▸ **Exercise directions**:
Could you set down exactly the lines of the data below, starting at the one that holds "Open the Database tab" and ending at the one that holds "Choose Fedora from the distributions", both included, and only those?

▸ **Records from a dataset**:

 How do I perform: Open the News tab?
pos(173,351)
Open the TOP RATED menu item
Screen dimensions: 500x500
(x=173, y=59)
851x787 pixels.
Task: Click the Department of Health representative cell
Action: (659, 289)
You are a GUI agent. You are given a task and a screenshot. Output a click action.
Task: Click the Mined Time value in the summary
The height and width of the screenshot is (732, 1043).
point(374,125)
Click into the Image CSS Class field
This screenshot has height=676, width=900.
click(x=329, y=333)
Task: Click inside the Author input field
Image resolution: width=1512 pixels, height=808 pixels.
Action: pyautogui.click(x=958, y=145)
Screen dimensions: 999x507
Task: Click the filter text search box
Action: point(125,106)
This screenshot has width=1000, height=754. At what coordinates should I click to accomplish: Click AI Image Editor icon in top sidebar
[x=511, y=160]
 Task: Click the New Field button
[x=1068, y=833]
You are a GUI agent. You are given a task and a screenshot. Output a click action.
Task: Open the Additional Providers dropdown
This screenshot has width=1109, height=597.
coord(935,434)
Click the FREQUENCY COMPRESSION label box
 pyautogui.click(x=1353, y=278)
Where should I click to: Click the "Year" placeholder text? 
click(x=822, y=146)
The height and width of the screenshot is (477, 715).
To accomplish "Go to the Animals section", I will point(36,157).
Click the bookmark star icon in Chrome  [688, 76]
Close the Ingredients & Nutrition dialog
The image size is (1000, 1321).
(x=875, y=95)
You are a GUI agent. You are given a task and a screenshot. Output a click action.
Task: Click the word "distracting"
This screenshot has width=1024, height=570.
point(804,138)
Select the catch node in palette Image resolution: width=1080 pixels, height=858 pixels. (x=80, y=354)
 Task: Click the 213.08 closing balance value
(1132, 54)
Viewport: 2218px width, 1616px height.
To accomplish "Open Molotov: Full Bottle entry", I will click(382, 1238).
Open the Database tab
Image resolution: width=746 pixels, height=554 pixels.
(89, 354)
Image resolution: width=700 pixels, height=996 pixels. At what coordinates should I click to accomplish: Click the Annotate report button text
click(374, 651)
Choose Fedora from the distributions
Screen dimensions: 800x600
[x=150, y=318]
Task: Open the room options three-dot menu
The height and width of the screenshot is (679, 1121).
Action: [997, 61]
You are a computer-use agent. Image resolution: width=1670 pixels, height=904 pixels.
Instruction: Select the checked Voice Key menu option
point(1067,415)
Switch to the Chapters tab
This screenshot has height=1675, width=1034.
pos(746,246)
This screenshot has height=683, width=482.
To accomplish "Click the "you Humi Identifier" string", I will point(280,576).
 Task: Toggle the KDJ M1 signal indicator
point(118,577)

▸ **Solution for this exercise**:
Open the Database tab
Image resolution: width=746 pixels, height=554 pixels.
(89, 354)
Image resolution: width=700 pixels, height=996 pixels. At what coordinates should I click to accomplish: Click the Annotate report button text
click(374, 651)
Choose Fedora from the distributions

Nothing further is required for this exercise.